====== LISTING
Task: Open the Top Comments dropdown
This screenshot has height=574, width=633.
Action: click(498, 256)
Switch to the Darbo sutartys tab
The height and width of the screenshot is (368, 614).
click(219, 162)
============
### WHAT THE TASK ASKS
Present every line of the items above as a Markdown table with the columns No. and Text, numbering each row and skipping blank lines.

### SOLUTION TO THE PROBLEM
| No. | Text |
|---|---|
| 1 | Task: Open the Top Comments dropdown |
| 2 | This screenshot has height=574, width=633. |
| 3 | Action: click(498, 256) |
| 4 | Switch to the Darbo sutartys tab |
| 5 | The height and width of the screenshot is (368, 614). |
| 6 | click(219, 162) |